____ Data shown

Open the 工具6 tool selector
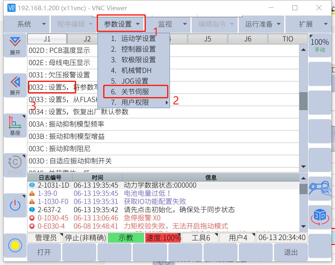 click(x=201, y=238)
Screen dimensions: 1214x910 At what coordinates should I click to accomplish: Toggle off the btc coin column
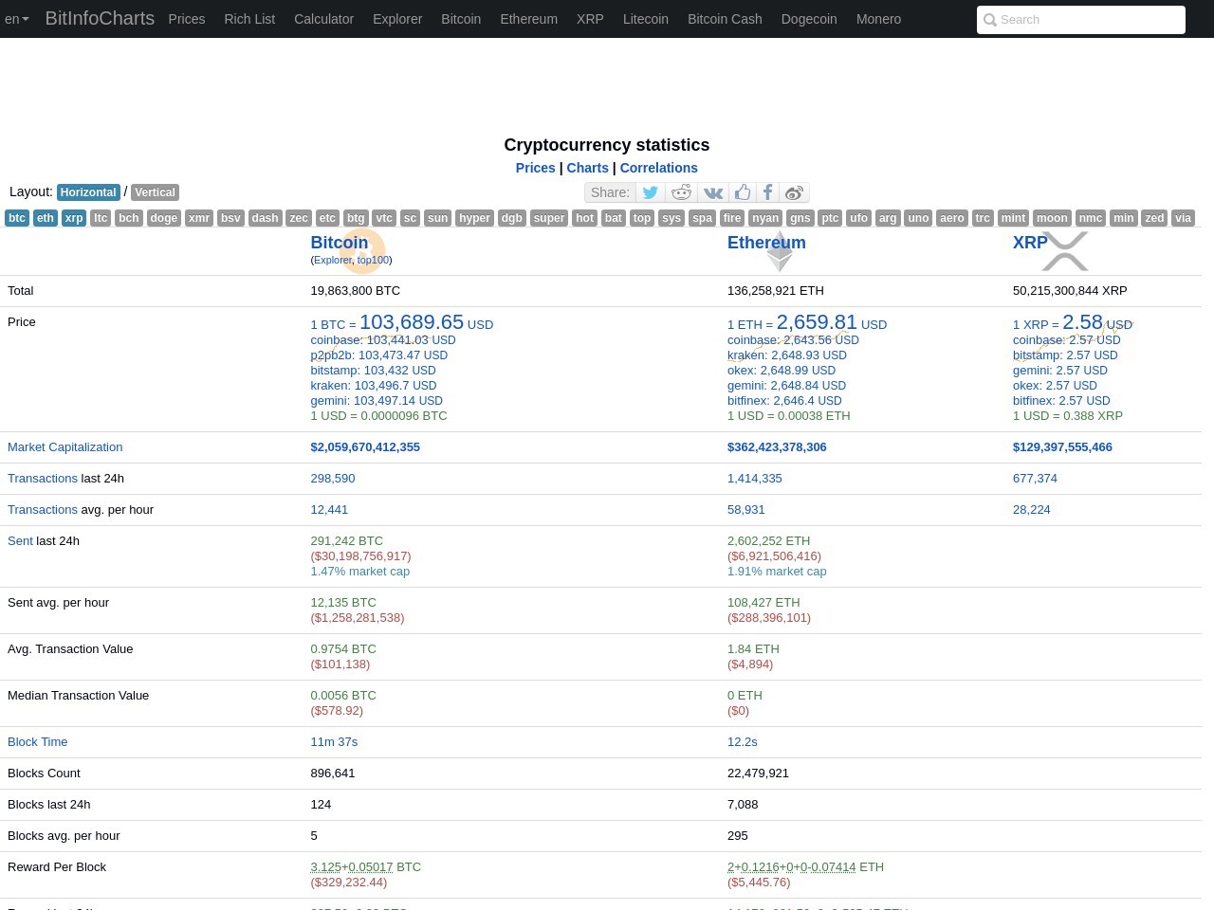pos(16,218)
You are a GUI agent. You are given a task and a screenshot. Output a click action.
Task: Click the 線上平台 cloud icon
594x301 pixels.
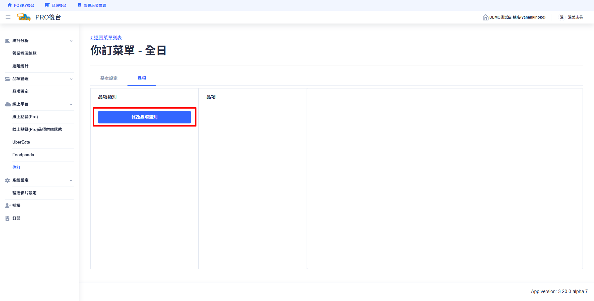8,104
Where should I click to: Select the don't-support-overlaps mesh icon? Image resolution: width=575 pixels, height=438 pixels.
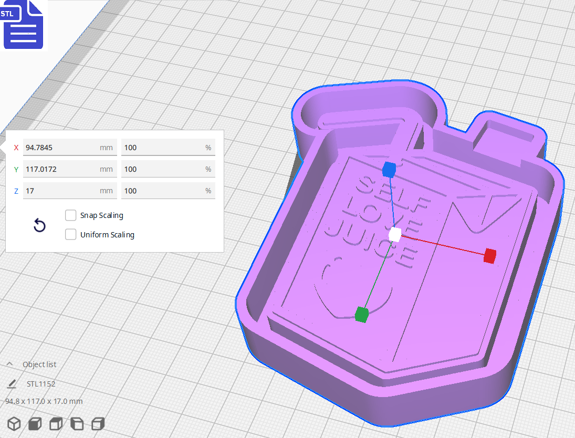tap(77, 424)
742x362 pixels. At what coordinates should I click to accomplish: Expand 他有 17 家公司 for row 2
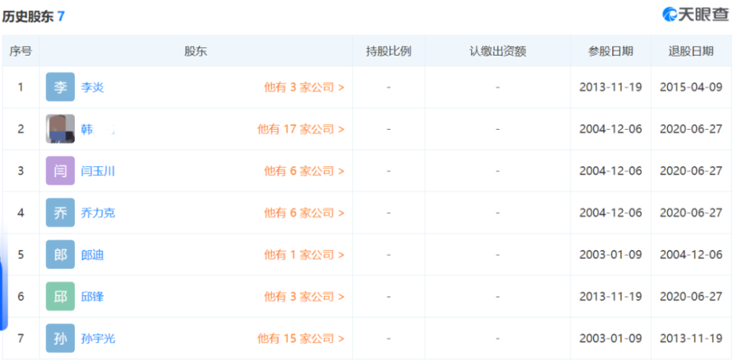pyautogui.click(x=301, y=129)
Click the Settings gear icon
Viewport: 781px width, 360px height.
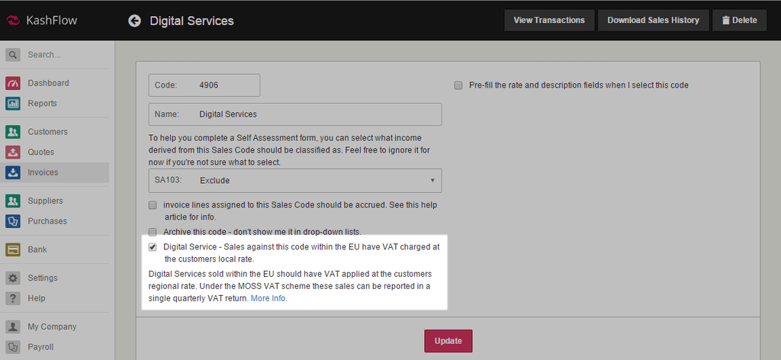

________

* _Short exercise_
Report each line of the records above that contains the word "icon", and copy every such line in full.

* _Task solution_
Task: Click the 線上平台 cloud icon
Where should I click to: Select the don't-support-overlaps mesh icon? Image resolution: width=575 pixels, height=438 pixels.
Click the Settings gear icon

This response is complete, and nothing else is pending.